__PAGE EXCERPT__.
[Begin]

Back aways prior to my move to Intel, in the Pentium Pro days we measured this to be 4% on x86
code tests. The workload was a database engine running on a SVR4 Unix. We did the measurements
as part of our optimization plan for the engine, to make the case to the vendor to use our omit frame
pointer option. This was not gcc, may be different depending on how well gcc reuses %ebp and
optimizes mem refs.
 
This was a significant increase in our optimization plan for the database and did help performance. As
I recall the number also held up (3%-4%) on other benchmarks we ran.
 
Dave Howell 
-----Original Message-----
From: Dave Anderson [mailto:anderson@mclinux.com]
Sent: Thursday, July 19, 2001 8:57 AM
To: lkcd@oss.sgi.com
Subject: -g and -fomit_frame_pointer

No, you're not missing the point.  People just don't like to see
large kernels.  Trust me, I'd like to see -gstabs as a default
for all systems, but Linus gagged on the idea about two years
ago when I asked.  Maybe things are different now ... Heh. :)

Has Hell frozen over yet?

I've so far been working only with a live kernel and I've never
applied the lkcd kernel patch so that I did not create Kerntypes.

[End]

__DATA ENTRIES__.
[Begin]

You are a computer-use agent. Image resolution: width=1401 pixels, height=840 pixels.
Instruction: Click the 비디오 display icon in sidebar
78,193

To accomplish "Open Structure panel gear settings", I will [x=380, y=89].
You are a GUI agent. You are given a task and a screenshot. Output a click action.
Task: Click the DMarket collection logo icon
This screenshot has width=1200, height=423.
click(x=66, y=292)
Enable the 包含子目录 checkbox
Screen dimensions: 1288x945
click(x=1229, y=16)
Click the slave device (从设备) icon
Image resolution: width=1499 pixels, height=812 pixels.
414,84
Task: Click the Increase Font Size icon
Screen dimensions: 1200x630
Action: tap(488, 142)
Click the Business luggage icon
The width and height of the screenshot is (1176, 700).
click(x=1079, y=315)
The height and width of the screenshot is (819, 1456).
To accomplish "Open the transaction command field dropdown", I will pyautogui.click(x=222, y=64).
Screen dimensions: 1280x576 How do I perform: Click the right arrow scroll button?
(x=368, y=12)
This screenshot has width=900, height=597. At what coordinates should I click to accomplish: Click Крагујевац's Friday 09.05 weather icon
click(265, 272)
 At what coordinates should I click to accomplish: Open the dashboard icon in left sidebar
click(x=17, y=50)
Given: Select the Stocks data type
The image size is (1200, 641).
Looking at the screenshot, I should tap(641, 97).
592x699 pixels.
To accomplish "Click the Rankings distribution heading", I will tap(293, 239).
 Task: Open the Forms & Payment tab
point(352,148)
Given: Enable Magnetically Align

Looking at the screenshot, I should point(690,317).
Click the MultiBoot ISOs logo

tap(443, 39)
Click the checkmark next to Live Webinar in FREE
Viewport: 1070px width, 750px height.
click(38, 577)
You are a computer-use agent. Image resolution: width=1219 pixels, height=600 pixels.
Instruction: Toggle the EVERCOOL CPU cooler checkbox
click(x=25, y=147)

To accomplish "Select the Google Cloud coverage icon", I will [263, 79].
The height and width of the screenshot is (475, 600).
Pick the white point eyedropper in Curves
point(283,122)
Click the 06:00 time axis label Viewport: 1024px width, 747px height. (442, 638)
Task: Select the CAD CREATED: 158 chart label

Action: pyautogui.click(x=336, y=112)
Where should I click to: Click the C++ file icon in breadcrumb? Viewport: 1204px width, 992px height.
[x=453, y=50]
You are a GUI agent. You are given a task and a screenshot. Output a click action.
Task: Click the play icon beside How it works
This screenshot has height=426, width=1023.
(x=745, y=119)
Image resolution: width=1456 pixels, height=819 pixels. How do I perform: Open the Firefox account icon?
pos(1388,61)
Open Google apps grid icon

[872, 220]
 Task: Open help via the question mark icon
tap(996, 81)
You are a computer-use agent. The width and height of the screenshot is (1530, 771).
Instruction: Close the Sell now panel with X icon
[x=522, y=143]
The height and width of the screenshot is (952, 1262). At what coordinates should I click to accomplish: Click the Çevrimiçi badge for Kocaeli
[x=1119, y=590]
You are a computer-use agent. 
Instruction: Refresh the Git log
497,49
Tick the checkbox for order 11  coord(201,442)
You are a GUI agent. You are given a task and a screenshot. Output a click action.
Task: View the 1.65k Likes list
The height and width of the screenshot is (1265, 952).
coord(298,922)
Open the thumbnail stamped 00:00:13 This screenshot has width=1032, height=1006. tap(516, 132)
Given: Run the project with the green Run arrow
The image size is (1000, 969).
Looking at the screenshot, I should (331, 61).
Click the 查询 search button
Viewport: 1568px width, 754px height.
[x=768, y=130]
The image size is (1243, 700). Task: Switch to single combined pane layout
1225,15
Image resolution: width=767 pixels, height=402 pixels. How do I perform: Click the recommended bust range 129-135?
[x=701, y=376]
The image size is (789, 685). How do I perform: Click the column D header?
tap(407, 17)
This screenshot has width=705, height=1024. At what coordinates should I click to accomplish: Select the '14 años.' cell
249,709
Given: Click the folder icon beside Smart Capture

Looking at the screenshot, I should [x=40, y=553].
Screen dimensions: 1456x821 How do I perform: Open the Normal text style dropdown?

[End]

__PROBLEM TO WORK ON__. Write out the part of the frame-pointer email above word for word, starting with "Has Hell frozen" and going on through "not create Kerntypes.".

__ANSWER TO THE PROBLEM__.
Has Hell frozen over yet?

I've so far been working only with a live kernel and I've never
applied the lkcd kernel patch so that I did not create Kerntypes.